GELL: Don’t join any Naruto Facebook events if you haven’t read the original manga

Jack Palmer Gell | The DailyER’s resident Naruto expert

On Facebook, there’s been an uptick in Naruto-related activities happening on my timeline. All my friends are “going” to some type of Naruto-style activity and it is making me sick. Whether it’s running off the Pedestrian Bridge like Naruto or running around a hurricane to stop its spin, this gross misinterpretation of Naruto has gone too far. I suggest that everyone stops using the iconography of Naruto for your own entertainment because you are completely disrespecting the original manga.

Let’s start with this theme of running, a skill possessed by many ninjas in “Naruto.” In the original manga, Naruto is an amateurish, inept young ninja. He lacks necessary basic skills at first, and the only reason anyone takes him seriously is because he possesses the spirit of the nine-tailed fox, a monster with infinite strength. Even when Naruto becomes a good ninja, he’s never known for his running or stealth skills. He is clumsy and loud, so much better at combat fighting. Kakashi Sensei or even Sasuke are much better runners than Naruto. They’re much more grounded, technical ninjas, and if I were to jump across a bridge I would want to do it like those two, not Naruto. The mere calculation of this shows these events are inspired by mockery and not the original manga like they should.

Also, the way Naruto is constructed in these events is often through misconstrued stereotypes influenced by the anime show. In the actions depicted in these Facebook events, Naruto is actually running while jumping, distinguished by him putting his arms behind his back.  In the original manga, Naruto and other ninjas use this skill while in the forest or on long journeys. Not in everyday life like on bridges, or in parks, or tunnels. Ninjas need to control their chakra levels in preparation for battle, and running this way all the time would diminish the strength they need for battle, even a rookie ninja like Naruto knows that.

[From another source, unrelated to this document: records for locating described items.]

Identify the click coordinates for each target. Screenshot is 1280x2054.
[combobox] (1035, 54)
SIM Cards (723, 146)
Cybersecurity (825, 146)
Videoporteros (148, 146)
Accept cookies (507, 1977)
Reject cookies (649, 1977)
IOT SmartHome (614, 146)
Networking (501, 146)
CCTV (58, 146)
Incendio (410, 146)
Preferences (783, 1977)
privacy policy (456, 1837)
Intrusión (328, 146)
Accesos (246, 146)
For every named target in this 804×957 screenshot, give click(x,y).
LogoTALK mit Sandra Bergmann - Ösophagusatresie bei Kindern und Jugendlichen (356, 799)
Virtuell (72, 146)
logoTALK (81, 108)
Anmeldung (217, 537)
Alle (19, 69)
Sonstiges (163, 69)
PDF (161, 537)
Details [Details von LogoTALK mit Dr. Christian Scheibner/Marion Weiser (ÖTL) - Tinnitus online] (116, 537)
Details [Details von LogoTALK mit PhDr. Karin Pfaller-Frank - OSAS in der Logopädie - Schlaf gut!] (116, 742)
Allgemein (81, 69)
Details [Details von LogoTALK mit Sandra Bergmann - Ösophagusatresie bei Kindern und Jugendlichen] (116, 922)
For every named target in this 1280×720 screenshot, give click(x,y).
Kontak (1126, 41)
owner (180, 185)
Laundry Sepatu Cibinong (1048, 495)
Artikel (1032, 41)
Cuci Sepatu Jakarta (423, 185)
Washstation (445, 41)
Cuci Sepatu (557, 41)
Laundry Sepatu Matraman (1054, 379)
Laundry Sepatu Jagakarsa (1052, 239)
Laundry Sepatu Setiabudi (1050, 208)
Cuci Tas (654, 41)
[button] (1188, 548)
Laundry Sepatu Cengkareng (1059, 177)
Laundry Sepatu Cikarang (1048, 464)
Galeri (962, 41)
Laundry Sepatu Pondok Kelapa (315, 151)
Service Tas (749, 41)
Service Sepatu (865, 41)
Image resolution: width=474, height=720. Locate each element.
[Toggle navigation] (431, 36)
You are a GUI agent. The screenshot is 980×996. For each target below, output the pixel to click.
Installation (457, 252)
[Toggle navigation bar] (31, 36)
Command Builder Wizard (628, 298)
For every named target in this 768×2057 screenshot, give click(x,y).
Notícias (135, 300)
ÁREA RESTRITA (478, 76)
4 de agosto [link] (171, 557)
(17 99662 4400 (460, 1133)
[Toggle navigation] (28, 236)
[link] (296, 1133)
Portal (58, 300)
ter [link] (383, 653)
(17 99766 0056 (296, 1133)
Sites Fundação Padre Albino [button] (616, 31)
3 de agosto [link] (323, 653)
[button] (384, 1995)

It’s a shame really, because these events could have been fun. We all could have dressed up like Naruto and reenacted his infamous shadow clone jitsu, or could have done 1,000 Rock Lee kicks at some Confederate soldiers statue. But instead, these non-weebs decided to ignore the rich history of the Naruto universe and go with the stereotypical ninja traits that do not capture the thought-provoking ideas that the original Naruto mangas provide.

  • Wade Burkholder ,

    I think what is most clever about this article is the writer’s subtle ability to use this story as a metaphor for NFL players kneeling during the National Anthem. Gell is arguing that kneeling doesn’t do their noble cause justice, and that instead the players should reenact the Reaper Death Seal to summon the Shinigami to devour the soul of police brutality and seal it away.